Trying to figure out if my Tivo Roamio 500GB (Model TCD846500, both OTA & Cable Card options) with Lifetime subscription can be saved. It was working fine (albeit, there was the occasional random reboot), but when I returned to the room last week, it was suddenly stuck on the "Welcome! Starting up..." screen with the internal green light staying blinking about 20-30 seconds after power up and then remaining lit AND the green circular area lit up on the front left of the device.

I've seen lots of posts and articles about the power supply and various blinking front lights, but I haven't found any instances of the green light blinking briefly and then remaining lit indefinitely. Does anyone have any other ideas? Is it worth trying to have the WeaKnees Repair Service folks take a look? I emailed with them briefly and they said it is always either the power supply or the hard drive, but I've replaced both and the issue persists.

Here's what I've tried so far:

Purchased a replacement power supply on Amazon. Even though it says on the box and in the listing that it was 12vdc 2amp, I just noticed the sticker on the wall wart itself says it's 12vd 0.5am. Aargh. I was able to snag a comparable 12vdc 2amp wall wart from a Seagate external drive and have tried that as well. Neither has an impact - still getting the endless "Welcome! Starting up..." screen with solid green lights. The yellow/amber light never lights up, so I can't try any of the troubleshooting codes.

Replaced the original 500GB hard drive (a WD Green Drive) with a brand new WD Red 3TB NAS drive (WD30EFRX). No change, green lights still on and center one blinks once about 20 to 30 seconds after power up, then stays lit. I even tried exchanging the RED drive with another in case it was bad, and the second new one has no effect. I waited more than 30 minutes with both drives in case the system needed time to initialize the drive, but no change.
Would appreciate any suggestions!


----------



## Slumpert (Oct 18, 2019)

If you have a cable card installed, have you tried to remove it and see if it boots up?


----------



## JZA (Dec 8, 2019)

Slumpert said:


> have you tried to remove it and see if it boots up?

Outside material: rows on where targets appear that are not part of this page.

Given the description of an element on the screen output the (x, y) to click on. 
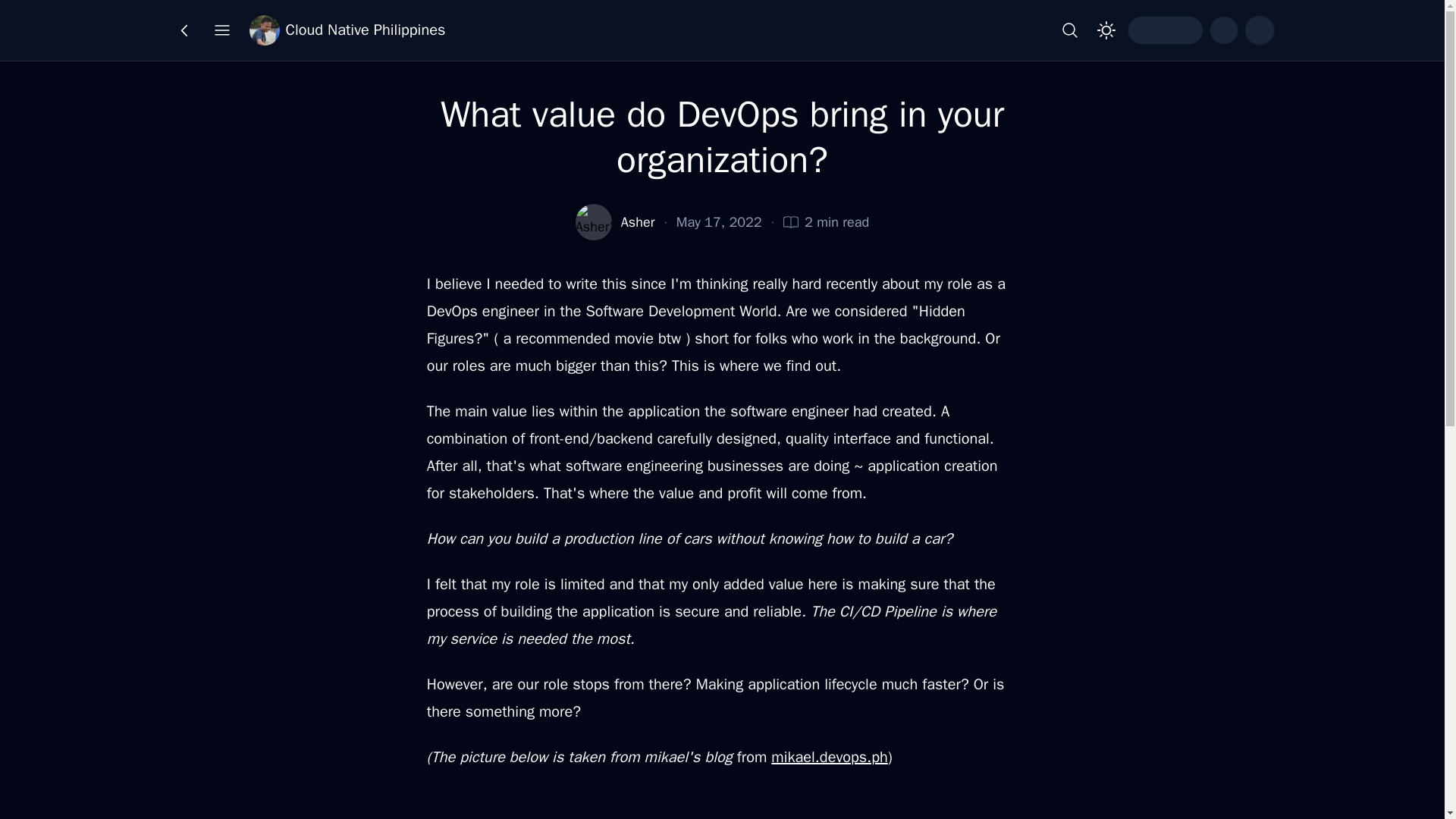
Asher (638, 221)
May 17, 2022 (719, 221)
mikael.devops.ph (828, 756)
Cloud Native Philippines (346, 30)
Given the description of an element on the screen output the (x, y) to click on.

I have the same problem. TiVo Roamio Plus 1TB, endlessly displaying the "Welcome! Starting Up..." screen, and no amount of power cycling will get it any further. The Roamio Plus has an internal power supply and an external common two-lead power cable.
I've tried swapping in a new WD Red 3TB drive, but the same behavior. I didn't format the new drive, as many have said that it's not necessary for up to 3TB. (I also just assumed that the Welcome Starting Up screen isn't part of the tivo's self-setup process; and in the past I've upgraded a Bolt by just dropping in a 3TB), but I'm willing to format or run one of the tools on the new drive such as MFS Tools.
I've searched far and wide on this, but found no posts with a definitive solution.


----------



## speedster326 (Oct 28, 2019)

Hi Slumpert,

Thanks for your 11/8 reply. I did try removing the cable card and that didn't work either unfortunately.

Latest update is I purchased another used Roamio on eBay and set it up using the WD 3TB Red NAS drive. When the new one arrived, I tried the AC power supply from the newly purchased Roamio and it had no effect on the old device. So, I can confirm that even using an EOM AC power supply does NOT fix the issue. The new Roamio is working well, but I will update here if find a solution for the issue on the old device.

JZA - good luck with your device!


----------



## perrymc (Aug 23, 2008)

Tivo Customer Support Community Used this TS link but, swapped power supply and fixed it.


----------